Methods: We performed a retrospective cohort study of patients from the National Trauma Data Bank. Multiple logistic regression was used with mortality as the primary outcome measure. We compared patients with versus without prehospital IV fluid administration, using patient demographics, mechanism, physiologic and anatomic injury severity, and other prehospital procedures as covariates. Subset analysis was performed based on mechanism (blunt/penetrating), hypotension, immediate surgery, severe head injury, and injury severity score.

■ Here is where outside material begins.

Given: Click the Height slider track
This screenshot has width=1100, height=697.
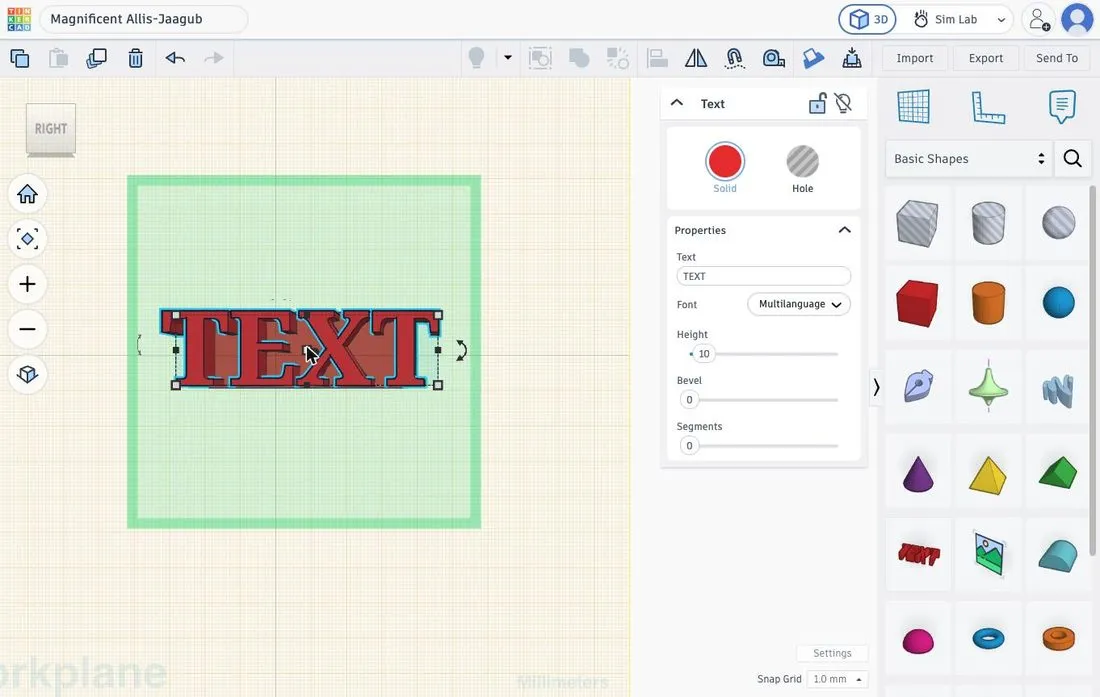Looking at the screenshot, I should pyautogui.click(x=765, y=354).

Results: A total of 776,734 patients were studied. Approximately half (49.3%) received prehospital IV. Overall mortality was 4.6%. Unadjusted mortality was significantly higher in patients receiving prehospital IV fluids (4.8% vs. 4.5%, P < 0.001). Multivariable analysis demonstrated that patients receiving IV fluids were significantly more likely to die (odds ratio [OR] 1.11, 95% confidence interval [CI] 1.05–1.17). The association was identified in nearly all subsets of trauma patients. It is especially marked in patients with penetrating mechanism (OR 1.25, 95% CI 1.08–1.45), hypotension (OR 1.44, 95% CI1.29–1.59), severe head injury (OR 1.34, 95% CI 1.17–1.54), and patients undergoing immediate surgery (OR 1.35, 95% CI 1.22–1.50).
Conclusions: The harm associated with prehospital IV fluid administration is significant for victims of trauma. The routine use of prehospital IV fluid administration for all trauma patients should be discouraged.